→ ФРАГМЕНТ ИСТОЧНИКА:
··········
Кант различал эгоизм, себялюбие, philautia — себялюбие благоволения — и удовольствие от себя самого, себялюбие удо­вольствия. Но даже “разумное себялюбие” должно ограничи­ваться нравственными принципами, удовольствие от самого себя должно быть подавлено, и человек должен прийти к ощу­щению своего смирения перед святостью моральных законов[19]. Человек должен видеть для себя высшее счастье в исполнении своего долга. Реализация морального закона — а следователь­но, достижение собственного счастья — возможна единствен­но в составе целого — нации, государства. Но “благоденствие государства” — a salus reipublicae supremo, lex. est[20] не совпа­дает с благоденствием отдельных граждан и их счастьем[21].

Несмотря на то что Кант питал, безусловно, большее уваже­ние к неприкосновенности личности, чем Кальвин и Лютер, он отрицал за человеком право протестовать даже в условиях наи­более деспотического правления; протест должен караться смертью, если он несет угрозу суверену[22]. Кант видел в природе человека врожденную склонность к злу[23], для подавления кото­рой необходим моральный закон, категорический императив, чтобы человек не превратился в зверя, а общество не вверглось бы в дикий хаос.
··········
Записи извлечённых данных
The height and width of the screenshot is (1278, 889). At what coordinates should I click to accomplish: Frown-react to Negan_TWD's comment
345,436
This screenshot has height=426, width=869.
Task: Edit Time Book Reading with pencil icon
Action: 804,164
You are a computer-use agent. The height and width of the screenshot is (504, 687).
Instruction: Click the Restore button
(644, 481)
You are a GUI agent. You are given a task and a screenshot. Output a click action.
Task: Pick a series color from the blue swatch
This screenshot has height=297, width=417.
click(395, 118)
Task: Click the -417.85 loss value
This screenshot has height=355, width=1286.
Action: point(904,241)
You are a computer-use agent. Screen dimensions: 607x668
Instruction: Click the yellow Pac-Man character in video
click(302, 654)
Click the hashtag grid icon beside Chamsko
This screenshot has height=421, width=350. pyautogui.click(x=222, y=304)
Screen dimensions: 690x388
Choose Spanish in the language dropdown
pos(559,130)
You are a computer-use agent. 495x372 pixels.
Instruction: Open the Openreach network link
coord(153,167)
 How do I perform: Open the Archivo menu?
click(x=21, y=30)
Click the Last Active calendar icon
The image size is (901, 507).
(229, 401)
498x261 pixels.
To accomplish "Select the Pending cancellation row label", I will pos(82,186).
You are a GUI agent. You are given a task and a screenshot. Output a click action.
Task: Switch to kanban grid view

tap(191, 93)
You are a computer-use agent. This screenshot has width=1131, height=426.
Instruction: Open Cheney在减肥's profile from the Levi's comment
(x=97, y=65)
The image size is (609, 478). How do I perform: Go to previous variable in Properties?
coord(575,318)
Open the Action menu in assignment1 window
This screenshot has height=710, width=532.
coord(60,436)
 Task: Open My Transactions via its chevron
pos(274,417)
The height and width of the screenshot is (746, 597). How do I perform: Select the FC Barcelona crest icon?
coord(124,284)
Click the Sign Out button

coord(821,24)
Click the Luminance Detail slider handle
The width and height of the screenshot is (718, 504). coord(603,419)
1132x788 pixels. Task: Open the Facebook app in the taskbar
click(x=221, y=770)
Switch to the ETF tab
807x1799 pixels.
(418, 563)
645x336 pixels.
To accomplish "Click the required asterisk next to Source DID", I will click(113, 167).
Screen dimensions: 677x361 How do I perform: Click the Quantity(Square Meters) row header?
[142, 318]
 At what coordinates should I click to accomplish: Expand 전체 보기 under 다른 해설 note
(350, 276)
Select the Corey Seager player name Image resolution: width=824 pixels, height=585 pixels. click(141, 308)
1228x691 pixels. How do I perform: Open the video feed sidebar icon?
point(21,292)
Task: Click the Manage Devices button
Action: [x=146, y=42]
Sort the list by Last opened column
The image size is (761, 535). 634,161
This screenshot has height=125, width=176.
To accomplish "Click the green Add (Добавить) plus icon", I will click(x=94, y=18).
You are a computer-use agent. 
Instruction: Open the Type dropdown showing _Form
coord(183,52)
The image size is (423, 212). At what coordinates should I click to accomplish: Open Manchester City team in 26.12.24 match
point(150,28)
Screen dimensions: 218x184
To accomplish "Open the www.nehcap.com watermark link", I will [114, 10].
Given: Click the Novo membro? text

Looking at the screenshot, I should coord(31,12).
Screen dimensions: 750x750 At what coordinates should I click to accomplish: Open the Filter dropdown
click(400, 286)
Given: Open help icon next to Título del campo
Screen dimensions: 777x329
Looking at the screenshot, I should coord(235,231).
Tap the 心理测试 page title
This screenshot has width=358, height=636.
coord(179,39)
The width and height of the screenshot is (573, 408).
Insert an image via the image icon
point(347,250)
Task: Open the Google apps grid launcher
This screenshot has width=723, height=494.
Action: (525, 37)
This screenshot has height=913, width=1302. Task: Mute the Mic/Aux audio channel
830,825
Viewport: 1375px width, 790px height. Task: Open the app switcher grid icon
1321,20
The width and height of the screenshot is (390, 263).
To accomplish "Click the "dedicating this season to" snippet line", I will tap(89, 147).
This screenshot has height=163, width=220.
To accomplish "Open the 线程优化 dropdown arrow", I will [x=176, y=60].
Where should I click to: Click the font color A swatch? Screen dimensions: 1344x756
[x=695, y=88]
··········
→ КРАТКАЯ ЗАДАЧА: В чём, согласно фрагменту источника о Канте, человек должен видеть для себя высшее счастье?

→ РЕЗУЛЬТАТ УПРАЖНЕНИЯ: В исполнении своего долга.